RESULTS: Pathological changes, mainly affecting tubular cells, were observed in the vast majority of kidneys of asphyxiated piglets. The most frequent tubular changes were: tubular casts (95%), tubular dilatation (87.5%), tubular vacuolization (70%), tubular eosinophilia (52.5%), sloughing (50%), fragmentation of the brush border (50%), oedema (32.5%), apoptosis (15%) and glomerular changes (meningeal cell proliferation, capsular adhesion between the flocculus and Bowman’s capsule, glomerulosclerosis and fibrous or cellular crescents associated with collapse of the glomerular tuft). Statistical analysis was carried out on changes observed when the animals were allocated in the 4 groups (χ2-test 0.05). The statistical analysis showed no evidence of differences regarding kidney lesions among the animals groups.
CONCLUSION: Our data show that renal pathology in newborn piglets is characterized by interindividual variability to hypoxia and is not associated with oxygen concentration.

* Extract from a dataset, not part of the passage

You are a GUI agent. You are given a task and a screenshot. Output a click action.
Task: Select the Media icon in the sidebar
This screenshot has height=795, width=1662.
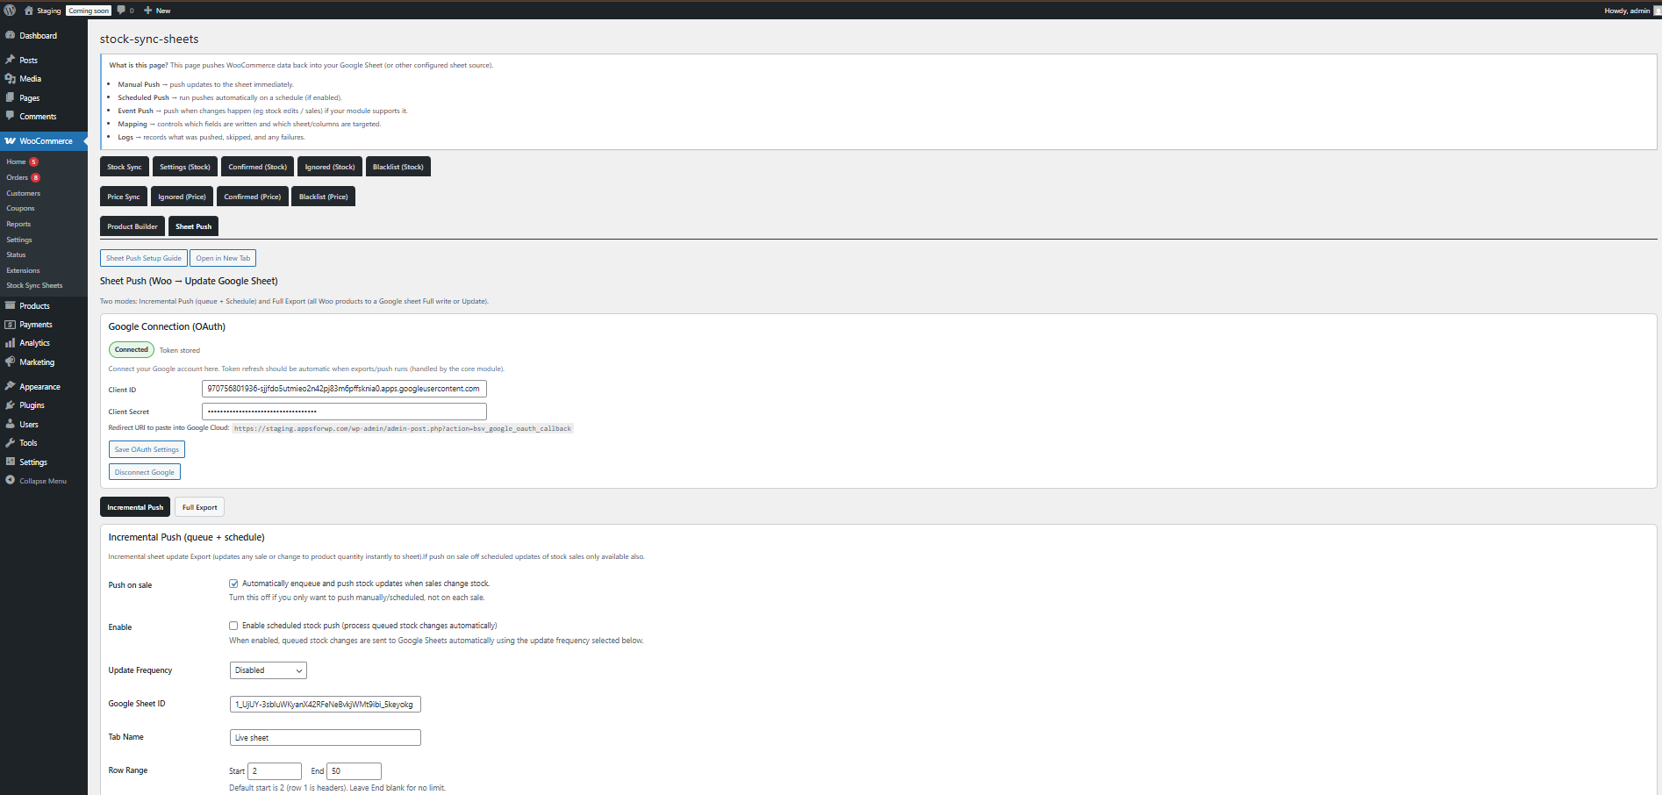(11, 78)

Core tip: This work studied pathological renal changes following hypoxia-reoxygenation using an established experimental model of normocapnic asphyxia. Tubular dilatation, vacuolization, tubular eosinophilia, sloughing, fragmentation of the brush border and apoptosis were the most frequent changes detected in proximal tubules. Tubular dilatation, vacuolization and sloughing were the earliest lesions, interstitial oedema and apoptosis the late ones. In newborn piglets undergoing asphyxia, renal pathology was not associated with oxygen concentration used during resuscitation.